Tratamento diferenciado no SUS divide opiniões em audiência no STF
Representantes Federação das Santas Casas de Misericórdia, Hospitais e Entidades Filantrópicas do Rio Grande do Sul, do Conselho Regional de Medicina do Rio Grande do Sul e o ministro da Saúde, Arthur Chioro, divergiram em audiência pública, no Supremo Tribunal Federal (STF), sobre as internações hospitalares custeadas pelo Sistema Único de Saúde (SUS).
O ministro Dias Toffoli, debateu a possibilidade de o paciente pagar diferença em dinheiro para melhorar o tipo de acomodação e para contratar um profissional de sua preferência
Representantes Federação das Santas Casas de Misericórdia, Hospitais e Entidades Filantrópicas do Rio Grande do Sul, do Conselho Regional de Medicina do Rio Grande do Sul e o ministro da Saúde, Arthur Chioro, divergiram em audiência pública, no Supremo Tribunal Federal (STF), sobre as internações hospitalares custeadas pelo Sistema Único de Saúde (SUS).
A audiência pública, convocada pelo ministro Dias Toffoli, debateu a possibilidade de o paciente pagar diferença em dinheiro para melhorar o tipo de acomodação e para contratar um profissional de sua preferência.

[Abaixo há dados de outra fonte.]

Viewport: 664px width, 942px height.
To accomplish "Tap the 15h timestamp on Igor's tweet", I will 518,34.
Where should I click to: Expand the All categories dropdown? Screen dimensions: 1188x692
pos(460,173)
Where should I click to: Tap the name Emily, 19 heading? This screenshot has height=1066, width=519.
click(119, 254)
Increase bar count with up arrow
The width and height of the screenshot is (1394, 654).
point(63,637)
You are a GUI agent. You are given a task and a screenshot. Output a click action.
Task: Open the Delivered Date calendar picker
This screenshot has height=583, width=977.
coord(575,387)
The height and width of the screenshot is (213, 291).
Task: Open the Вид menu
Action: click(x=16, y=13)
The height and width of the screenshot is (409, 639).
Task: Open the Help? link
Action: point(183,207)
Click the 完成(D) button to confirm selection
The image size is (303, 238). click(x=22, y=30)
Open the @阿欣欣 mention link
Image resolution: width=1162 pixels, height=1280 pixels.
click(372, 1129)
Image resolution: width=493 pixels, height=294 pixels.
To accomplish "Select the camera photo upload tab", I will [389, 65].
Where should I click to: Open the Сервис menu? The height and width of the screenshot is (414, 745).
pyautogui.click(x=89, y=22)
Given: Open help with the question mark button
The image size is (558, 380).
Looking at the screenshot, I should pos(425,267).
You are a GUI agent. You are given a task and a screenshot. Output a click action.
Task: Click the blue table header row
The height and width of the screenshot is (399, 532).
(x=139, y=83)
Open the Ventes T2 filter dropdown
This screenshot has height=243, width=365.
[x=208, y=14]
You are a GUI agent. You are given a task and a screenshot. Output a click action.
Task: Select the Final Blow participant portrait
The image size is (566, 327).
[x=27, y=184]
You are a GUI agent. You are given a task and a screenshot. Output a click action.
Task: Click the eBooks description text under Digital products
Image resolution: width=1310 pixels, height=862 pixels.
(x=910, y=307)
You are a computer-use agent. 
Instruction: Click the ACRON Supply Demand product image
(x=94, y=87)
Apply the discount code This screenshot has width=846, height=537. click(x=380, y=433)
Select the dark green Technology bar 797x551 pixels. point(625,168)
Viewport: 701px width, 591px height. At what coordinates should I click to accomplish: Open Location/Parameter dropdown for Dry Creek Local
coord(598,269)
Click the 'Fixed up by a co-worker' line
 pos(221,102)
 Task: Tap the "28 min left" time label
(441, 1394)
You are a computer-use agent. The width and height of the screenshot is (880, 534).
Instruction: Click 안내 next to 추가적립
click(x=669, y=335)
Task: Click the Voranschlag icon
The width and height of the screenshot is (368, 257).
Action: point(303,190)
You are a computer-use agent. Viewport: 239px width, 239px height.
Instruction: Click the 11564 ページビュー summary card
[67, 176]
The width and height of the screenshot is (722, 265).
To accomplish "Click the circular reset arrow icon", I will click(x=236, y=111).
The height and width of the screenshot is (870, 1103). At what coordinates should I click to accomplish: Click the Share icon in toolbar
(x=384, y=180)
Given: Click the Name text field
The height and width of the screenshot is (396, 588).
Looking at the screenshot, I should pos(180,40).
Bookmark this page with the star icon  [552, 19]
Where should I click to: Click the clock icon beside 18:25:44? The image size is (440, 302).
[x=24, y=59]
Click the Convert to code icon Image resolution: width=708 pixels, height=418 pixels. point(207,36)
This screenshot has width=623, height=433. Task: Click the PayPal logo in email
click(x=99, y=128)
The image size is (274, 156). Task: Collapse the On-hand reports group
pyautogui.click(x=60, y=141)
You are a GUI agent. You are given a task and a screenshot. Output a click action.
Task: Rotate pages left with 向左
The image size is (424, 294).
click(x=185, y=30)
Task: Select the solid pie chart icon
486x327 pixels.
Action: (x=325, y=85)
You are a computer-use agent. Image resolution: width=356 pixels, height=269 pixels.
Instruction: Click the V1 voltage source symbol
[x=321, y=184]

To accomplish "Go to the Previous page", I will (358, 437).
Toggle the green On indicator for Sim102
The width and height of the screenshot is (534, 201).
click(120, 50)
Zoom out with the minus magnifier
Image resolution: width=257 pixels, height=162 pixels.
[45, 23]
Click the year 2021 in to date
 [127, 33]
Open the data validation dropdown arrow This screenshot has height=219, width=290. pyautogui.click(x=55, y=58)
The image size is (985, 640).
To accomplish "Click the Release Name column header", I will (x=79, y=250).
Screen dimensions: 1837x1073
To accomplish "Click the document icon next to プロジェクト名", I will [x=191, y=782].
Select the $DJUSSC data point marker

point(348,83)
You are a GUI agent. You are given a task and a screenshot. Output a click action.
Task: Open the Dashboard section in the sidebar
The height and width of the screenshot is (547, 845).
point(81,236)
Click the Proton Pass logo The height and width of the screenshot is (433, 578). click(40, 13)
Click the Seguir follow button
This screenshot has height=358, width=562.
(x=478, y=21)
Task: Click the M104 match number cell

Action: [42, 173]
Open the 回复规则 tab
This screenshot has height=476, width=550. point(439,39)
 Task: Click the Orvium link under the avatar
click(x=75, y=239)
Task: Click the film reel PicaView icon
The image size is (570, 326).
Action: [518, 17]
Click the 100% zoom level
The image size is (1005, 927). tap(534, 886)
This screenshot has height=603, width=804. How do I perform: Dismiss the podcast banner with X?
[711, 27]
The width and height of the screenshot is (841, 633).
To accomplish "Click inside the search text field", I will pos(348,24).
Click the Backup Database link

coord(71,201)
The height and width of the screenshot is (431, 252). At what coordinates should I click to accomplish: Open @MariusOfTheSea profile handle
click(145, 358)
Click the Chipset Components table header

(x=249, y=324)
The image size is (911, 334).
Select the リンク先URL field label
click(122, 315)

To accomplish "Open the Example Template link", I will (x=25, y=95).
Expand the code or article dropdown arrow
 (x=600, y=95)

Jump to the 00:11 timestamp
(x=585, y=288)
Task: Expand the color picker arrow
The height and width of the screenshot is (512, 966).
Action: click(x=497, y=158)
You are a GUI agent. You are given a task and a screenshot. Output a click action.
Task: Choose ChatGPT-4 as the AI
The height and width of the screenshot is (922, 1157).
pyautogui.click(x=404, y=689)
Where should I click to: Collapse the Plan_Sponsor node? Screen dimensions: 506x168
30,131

A prática, conhecida como “diferença de classe”, está proibida desde 1991. O procedimento era comum em hospitais privados e em casas de misericórdia que recebiam repasses do SUS por atendimentos a pacientes da rede pública.
A audiência pública foi motivada por um recurso do Conselho Regional de Medicina do Rio Grande do Sul contra decisão da Justiça Federal da 4ª Região, que negou a possibilidade de a entidade estabelecer essa prática. Toffoli é o relator do processo, que ainda não tem data para ser julgado.
O presidente da Federação das Santas Casas de Misericórdia, Hospitais e Entidades Filantrópicas do Rio Grande do Sul, Júlio Dorneles de Mattos, destacou a importância do SUS para as 2,1 mil instituições sem fins lucrativos em todo o país, mas defendeu os pagamentos extras, como forma de melhorar o atendimento para todos que procuram atendimento. Segundo Mattos, as instituições operam com déficit financeiro anual de R$ 5,1 bilhões por não receberem os custos reais dos pacientes atendidos. De acordo com o presidente, para R$ 100 em custos, o SUS repassa somente R$ 60.
- Na nossa avaliação, a decisão deve ser por um caminho que conduza a uma sociedade livre, justa e solidária. Livre na medida em que se garanta a autonomia do cidadão de fazer suas escolhas, de contratar da forma que lhe couber. Justa na medida em que o acesso seja universal e regulado pelo gestor, e solidária na medida em que quem tem recursos pode estar contribuindo para que outros, que fazem o uso exclusivamente pelo SUS, tenham melhores condições assistenciais - disse.
Durante a audiência, o integrante do Conselho Regional de Medicina do Rio Grande do Sul Cláudio Balduíno Souto Franzen defendeu os pagamentos complementares, por entender que os valores pagos pelos SUS a hospitais privados e casas de misericórdia no estado são inferiores aos custos das assistências. Segundo o conselheiro, o paciente tem o direito de ter atendimento diferenciado, caso possa pagar pelo serviço.
Contra o pagamento extra manifestaram-se a Agência Nacional de Saúde Suplementar (ANS), a representante da procuradoria do Estado do Rio Grande do Sul e o ministro da Saúde, Arthur Chioro. De acordo com o ministro, a proposta criaria privilégio e desorganização no sistema público de saúde, ao deixar a gestão nas mãos dos prestadores privados, além de criar discriminação entre os pacientes.
- O pedido do Conselho Regional de Medicina está impondo uma discriminação às avessas, ampliando as condições de exercício do direito à saúde às pessoas que possuem recursos financeiros, em detrimento da camada mais pobre e mais necessitada da nossa população - disse o ministro.
Sobre as declarações de déficit nos repasses aos hospitais, o ministro esclareceu que os valores são próximos aos pagos pelos procedimentos feitos por planos privados. “Se fala que a tabela do SUS não remunera adequadamente. Na verdade, a tabela do SUS, há muito tempo vem sendo desmontada para se tornar um sistema de informação de atendimento à saúde. Se trabalha, por exemplo, em relação às santas casas, com um sistema de orçamentação. A alta complexidade é remunerada por procedimento e tem tabelas muito próximas aos valores pagos pelos planos de saúde”.